The cartoonist First Dog on the Moon produced a telling cartoon about this, which you can see here.

In the comments, commenter AndiGuar eviscerated the arguments put forward by the Government (and the Opposition) in favour of this horrible policy:

The drowning at sea argument is patently ridiculous, and has never been anything but a peg to hang a xenophobic / bigoted / racist hat on, while maintaining the pretence of claiming the moral high ground.

There are many ways of pointing out the hypocrisy & illogicality of it, for example:

* 1600 Australians drowned within our own territory in the same period that 1200 foreigners drowned mostly in international waters. Why do we throw $5,000,000,000 at the foreign drownings while our surf lifesaving clubs struggle to stay afloat?

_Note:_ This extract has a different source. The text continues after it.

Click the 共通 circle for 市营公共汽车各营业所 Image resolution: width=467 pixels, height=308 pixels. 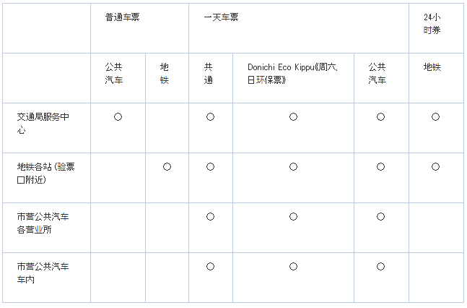click(210, 216)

* The annual cost of the supposed anti-drowning campaign could instead provide annual antimalarials for five hundred million people. If saving lives is our goal, then why ignore half a billion people to save an average of 200 a year? (the 1200 figure was over six years)

* In the same time that 1200 drowned, around 200,000 Aussies died from alcohol or tobacco. Once again, we have to ask why the 1200 are so precious that we need to lock people up to save others, when we don't lock up people who drink or smoke? (or drive cars, or hangglide, or scuba dive, or snow ski, or surf, or any number of other legal activities that carry an associated risk. There is absolutely no precedent in our system that makes it OK to lock survivors up as a deterrent for others against doing something risky but legal.

There is no sense whatsoever in the supposed "won't somebody please think of the drownings?" rationale for our detention centre regime.

And this can be easily proven: considering that it has already cost about $2,500,000 per person on Manus or Nauru, if you ask people why we couldn't have just bought them a plane ticket in the first place, the answer is always:

"BUT THEN MORE WILL COME!!!"

Which is what they are really worried about. Not the drownings.

Just so.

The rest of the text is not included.